*** Dataset records Section Begins ***

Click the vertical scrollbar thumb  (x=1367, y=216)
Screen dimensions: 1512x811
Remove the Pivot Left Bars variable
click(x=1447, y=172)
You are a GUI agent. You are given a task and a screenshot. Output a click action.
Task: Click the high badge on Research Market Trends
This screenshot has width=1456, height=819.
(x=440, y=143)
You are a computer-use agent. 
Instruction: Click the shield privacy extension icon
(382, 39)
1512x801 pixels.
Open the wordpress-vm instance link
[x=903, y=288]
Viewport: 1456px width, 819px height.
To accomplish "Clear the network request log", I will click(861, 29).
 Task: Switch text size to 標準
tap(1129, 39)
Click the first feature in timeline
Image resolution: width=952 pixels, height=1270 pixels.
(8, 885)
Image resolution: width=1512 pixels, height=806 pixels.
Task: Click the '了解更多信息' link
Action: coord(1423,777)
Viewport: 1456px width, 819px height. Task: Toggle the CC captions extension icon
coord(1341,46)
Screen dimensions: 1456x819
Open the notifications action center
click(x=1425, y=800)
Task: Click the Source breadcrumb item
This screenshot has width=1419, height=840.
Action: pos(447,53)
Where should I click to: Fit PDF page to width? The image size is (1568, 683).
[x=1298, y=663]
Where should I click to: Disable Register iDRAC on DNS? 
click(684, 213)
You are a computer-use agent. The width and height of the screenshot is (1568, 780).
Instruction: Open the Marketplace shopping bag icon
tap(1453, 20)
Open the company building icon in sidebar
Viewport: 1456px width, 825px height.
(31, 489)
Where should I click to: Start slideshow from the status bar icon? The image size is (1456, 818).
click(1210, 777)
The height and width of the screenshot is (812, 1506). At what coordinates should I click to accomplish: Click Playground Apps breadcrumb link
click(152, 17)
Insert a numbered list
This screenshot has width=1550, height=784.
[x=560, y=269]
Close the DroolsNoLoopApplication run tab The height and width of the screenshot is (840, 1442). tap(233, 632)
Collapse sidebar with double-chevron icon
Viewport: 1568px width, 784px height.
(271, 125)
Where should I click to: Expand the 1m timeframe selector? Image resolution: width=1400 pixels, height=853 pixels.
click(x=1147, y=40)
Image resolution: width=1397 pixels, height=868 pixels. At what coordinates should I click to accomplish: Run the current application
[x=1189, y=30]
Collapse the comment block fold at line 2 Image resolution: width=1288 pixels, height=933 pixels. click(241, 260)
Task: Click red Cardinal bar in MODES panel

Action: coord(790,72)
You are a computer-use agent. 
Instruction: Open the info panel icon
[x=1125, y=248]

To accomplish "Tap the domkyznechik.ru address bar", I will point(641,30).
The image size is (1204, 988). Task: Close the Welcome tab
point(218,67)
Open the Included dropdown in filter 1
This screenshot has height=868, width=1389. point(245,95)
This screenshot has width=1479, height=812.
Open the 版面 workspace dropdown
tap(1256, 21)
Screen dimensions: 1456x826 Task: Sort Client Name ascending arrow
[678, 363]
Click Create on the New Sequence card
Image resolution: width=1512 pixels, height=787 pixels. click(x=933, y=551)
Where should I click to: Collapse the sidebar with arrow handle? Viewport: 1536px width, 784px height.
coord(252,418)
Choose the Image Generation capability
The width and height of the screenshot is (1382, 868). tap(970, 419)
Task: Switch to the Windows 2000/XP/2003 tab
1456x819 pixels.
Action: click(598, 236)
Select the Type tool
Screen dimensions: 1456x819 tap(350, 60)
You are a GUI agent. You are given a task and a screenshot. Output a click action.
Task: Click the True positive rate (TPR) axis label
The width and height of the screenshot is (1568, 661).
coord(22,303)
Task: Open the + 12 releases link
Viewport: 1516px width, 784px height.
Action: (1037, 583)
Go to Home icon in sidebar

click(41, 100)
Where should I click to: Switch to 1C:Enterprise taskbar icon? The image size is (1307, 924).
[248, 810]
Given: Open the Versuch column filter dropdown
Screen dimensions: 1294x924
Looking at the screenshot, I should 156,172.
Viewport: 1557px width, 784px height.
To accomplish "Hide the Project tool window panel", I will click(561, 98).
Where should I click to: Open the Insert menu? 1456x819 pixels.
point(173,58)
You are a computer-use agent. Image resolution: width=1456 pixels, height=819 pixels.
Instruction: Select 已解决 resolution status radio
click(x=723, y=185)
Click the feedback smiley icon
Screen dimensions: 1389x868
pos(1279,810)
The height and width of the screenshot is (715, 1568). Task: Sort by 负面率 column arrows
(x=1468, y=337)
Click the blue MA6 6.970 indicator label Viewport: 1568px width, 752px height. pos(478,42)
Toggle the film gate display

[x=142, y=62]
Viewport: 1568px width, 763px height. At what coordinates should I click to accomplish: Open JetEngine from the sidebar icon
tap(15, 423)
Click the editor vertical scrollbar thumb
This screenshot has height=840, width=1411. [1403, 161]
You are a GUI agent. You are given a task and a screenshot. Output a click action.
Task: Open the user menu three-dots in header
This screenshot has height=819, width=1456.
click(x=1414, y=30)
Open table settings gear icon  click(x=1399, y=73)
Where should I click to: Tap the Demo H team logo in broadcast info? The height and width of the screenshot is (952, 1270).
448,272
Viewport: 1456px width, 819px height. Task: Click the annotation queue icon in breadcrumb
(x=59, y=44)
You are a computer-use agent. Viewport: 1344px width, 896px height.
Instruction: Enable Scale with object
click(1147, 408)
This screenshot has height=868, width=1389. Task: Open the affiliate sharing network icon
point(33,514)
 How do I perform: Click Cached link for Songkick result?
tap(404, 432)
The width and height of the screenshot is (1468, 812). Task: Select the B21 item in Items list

*** Dataset records Section Ends ***

Restate the final lines of the listing above word for word, beginning at the line that contains "Instruction: Select 已解决".

Instruction: Select 已解决 resolution status radio
click(x=723, y=185)
Click the feedback smiley icon
Screen dimensions: 1389x868
pos(1279,810)
The height and width of the screenshot is (715, 1568). Task: Sort by 负面率 column arrows
(x=1468, y=337)
Click the blue MA6 6.970 indicator label Viewport: 1568px width, 752px height. pos(478,42)
Toggle the film gate display

[x=142, y=62]
Viewport: 1568px width, 763px height. At what coordinates should I click to accomplish: Open JetEngine from the sidebar icon
tap(15, 423)
Click the editor vertical scrollbar thumb
This screenshot has height=840, width=1411. [1403, 161]
You are a GUI agent. You are given a task and a screenshot. Output a click action.
Task: Open the user menu three-dots in header
This screenshot has height=819, width=1456.
click(x=1414, y=30)
Open table settings gear icon  click(x=1399, y=73)
Where should I click to: Tap the Demo H team logo in broadcast info? The height and width of the screenshot is (952, 1270).
448,272
Viewport: 1456px width, 819px height. Task: Click the annotation queue icon in breadcrumb
(x=59, y=44)
You are a computer-use agent. Viewport: 1344px width, 896px height.
Instruction: Enable Scale with object
click(1147, 408)
This screenshot has height=868, width=1389. Task: Open the affiliate sharing network icon
point(33,514)
 How do I perform: Click Cached link for Songkick result?
tap(404, 432)
The width and height of the screenshot is (1468, 812). Task: Select the B21 item in Items list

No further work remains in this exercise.